Distributed Architecture

  • Overview
  • Communication Flows
  • Post-Processors
  • Security
  • What-If
  • Recommendations
  • Distribution Properties

Operations

  • Overview
  • Monitoring

    • Health Dispatcher
    • Query Execution Plan
    • Monitoring Query Execution
    • JMX monitoring
    • Off-Heap Memory Export
    • Tracing REST API
  • Troubleshooting
  • Performance
  • High Availability

Release & Migration Notes

  • Changelog
  • Migration notes
  • Deprecated features

Reference

  • Javadoc
  • REST APIs

Azure Cloud Source

This documentation page assumes you are already familiar with the general structure of Cloud Sources in ActivePivot as well as with Azure Blob Storage.

The Azure Cloud Source relies on Azure Blob Storage SDK 12 for Java. Make sure you are familiar with this SDK when using the Azure Cloud Source.

Cloud Source to Azure Blob Storage concepts

Entities

The Azure implementation of ICloudEntity is AzureEntity. It is essentially a wrapper around a blob client from the Azure Blob Storage SDK (e.g. BlockBlobClient, AppendBlobClient, ...). The Cloud Source bucket nomenclature refers to the Azure Blob Container (and Blob Storage) containing the referred blob.

Entity paths

ICloudEntityPath implementors for Azure Blob Storage all implement IAzureEntityPath. They refer to a single blob in an Azure Blob Storage account. There are five implementations for IAzureEntityPath that each reference a blob client implementation from the Azure Blob Storage SDK:

Cloud SourceAzure Blob Storage SDK
AzureBlobPathBlobClient
AzureBlockBlobPathBlockBlobClient
AzureAppendBlobPathAppendBlobClient
AzurePageBlobPathPageBlobClient
AzureEncryptedBlobPathEncryptedBlobClient

BlobClient is a blob-type-agnostic blob client that can be used to read a blob's content without needing to know the blob type beforehand. Blobs created using AzureBlobPath are created as block blobs by default (following the behavior of BlobClient).

DATASET ENTRIES:

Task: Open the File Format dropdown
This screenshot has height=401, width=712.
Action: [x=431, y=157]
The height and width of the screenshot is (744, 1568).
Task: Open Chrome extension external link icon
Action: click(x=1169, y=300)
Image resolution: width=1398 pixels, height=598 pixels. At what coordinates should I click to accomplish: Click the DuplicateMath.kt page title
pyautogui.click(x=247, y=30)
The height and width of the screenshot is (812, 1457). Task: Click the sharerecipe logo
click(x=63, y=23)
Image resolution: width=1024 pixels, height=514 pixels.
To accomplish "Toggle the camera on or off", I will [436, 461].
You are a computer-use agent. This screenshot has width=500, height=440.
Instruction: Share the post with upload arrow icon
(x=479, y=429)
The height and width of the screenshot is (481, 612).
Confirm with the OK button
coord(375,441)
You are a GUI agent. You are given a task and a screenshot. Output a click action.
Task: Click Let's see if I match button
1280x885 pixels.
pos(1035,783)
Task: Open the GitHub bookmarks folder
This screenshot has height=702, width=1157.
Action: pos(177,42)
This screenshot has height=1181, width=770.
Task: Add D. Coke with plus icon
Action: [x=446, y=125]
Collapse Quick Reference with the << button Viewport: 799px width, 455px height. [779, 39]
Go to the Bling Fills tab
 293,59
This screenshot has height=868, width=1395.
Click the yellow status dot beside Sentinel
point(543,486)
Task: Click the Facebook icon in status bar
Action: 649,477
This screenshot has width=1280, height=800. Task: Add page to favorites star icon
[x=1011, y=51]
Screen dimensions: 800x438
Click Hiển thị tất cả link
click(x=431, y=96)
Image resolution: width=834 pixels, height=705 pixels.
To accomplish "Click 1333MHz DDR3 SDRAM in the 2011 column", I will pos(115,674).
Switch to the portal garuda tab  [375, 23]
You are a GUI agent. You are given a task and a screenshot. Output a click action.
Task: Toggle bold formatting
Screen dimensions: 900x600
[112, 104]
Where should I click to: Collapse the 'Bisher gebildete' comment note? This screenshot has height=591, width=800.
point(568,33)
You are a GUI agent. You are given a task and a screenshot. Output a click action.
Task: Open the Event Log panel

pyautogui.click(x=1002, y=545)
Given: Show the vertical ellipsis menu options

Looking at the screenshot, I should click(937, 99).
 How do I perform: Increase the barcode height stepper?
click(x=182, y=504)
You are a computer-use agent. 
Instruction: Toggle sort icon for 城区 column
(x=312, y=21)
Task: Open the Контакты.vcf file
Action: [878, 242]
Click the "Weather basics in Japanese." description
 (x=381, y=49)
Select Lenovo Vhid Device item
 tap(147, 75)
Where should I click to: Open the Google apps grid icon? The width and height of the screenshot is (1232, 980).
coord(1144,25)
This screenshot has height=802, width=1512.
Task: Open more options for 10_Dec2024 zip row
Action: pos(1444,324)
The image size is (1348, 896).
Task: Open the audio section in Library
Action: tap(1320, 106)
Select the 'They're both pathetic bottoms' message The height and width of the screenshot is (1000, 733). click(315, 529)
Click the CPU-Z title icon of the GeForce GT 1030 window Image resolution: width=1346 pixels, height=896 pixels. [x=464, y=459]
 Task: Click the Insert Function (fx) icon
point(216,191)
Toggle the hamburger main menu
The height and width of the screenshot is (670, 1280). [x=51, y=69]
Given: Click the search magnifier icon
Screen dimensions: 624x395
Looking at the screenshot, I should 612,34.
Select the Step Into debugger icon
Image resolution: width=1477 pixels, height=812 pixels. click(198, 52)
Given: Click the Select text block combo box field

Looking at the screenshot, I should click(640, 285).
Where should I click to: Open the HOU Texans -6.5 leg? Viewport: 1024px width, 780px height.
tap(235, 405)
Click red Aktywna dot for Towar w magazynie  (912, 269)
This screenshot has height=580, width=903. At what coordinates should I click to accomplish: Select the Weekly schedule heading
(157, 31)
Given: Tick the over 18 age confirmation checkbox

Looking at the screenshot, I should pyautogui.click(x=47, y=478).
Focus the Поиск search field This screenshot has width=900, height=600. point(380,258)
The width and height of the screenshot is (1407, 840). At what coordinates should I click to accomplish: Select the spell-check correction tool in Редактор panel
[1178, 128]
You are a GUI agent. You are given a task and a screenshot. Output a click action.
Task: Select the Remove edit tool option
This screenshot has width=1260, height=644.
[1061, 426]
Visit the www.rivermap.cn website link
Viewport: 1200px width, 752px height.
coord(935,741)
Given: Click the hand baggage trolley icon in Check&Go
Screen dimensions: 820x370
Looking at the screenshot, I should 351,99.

REQUESTS:
[a] Answer these questions from the Azure Cloud Source documentation:
(i) Which version of the Azure Blob Storage SDK for Java does the Azure Cloud Source rely on?
(ii) What is the name of the Azure implementation of ICloudEntity?
(iii) By default, what type of blob does AzureBlobPath create?
[b] Continue the Azure Cloud Source documentation from its last sentence.

ANSWERS BELOW:
[a]
(i) Version 12.
(ii) AzureEntity.
(iii) A block blob.

[b]
AzureEncryptedBlobPath is a specialized implementation that supports client-side encryption. See the corresponding section for more details.

Entity path limitations

The implementation of entity paths for Azure Blob Storage currently has the following limitations:

  • Uploading content of unknown length is not supported for AzurePageBlobPath. This is due to a limitation with page blobs that requires the uploaded data's size be a multiple of the internal page size on the storage (512 bytes).
  • AzureEncryptedBlobPath only supports the uploading of client-side-encrypted block blobs. This is a limitation of the Azure Blob Storage SDK (EncryptedBlobClient has this same limitation). Downloading client-side-encrypted blobs of other types is supported.

Directories

The Azure implementation for ICloudDirectory is represented by the IAzureCloudDirectory interface. This interface provides additional methods to explicitly request a blob client of a certain type:

IAzureEntityPath<BlockBlobClient> getBlockBlob(String name);
IAzureEntityPath<AppendBlobClient> getAppendBlob(String name);
IAzureEntityPath<PageBlobClient> getPageBlob(String name);

There are two implementations for IAzureCloudDirectory:

  • AzureCloudDirectory: base implementation
  • AzureEncryptedCloudDirectory: can be provided with a key encryption key and/or a key encryption key resolver to respectively write or read blobs using client-side encryption (For more details, see the linked section.)

A directory is tied to a container. It contains all blobs that have a certain prefix in their name (which follows Azure Blob Storage conventions for directories). For example, a directory on a certain container with the prefix directory1/subdirectory2 would contain the first three of the following blobs:

inside:
    directory1/subdirectory2/blob1.txt
    directory1/subdirectory2/blob2.txt
    directory1/subdirectory2/subdirectory3/blob3.txt

not inside:
    blob4.txt
    other_directory/blob5.txt
    directory1/blob6.txt

A directory with an empty prefix corresponds to the root of the container.

An Azure directory object can be constructed by specifying the BlobServiceClient and a container name, or by directly supplying the appropriate BlobContainerClient.

Client-side encryption

The Azure Cloud Source provides specialized implementations of ICloudEntityPath and ICloudDirectory to support client-side encryption.

Internally, the Azure Cloud Source uses the Azure Blob Storage Cryptography module. AzureEncryptedBlobPath is a wrapper around EncryptedBlobClient that supports uploading and downloading blobs with client side encryption.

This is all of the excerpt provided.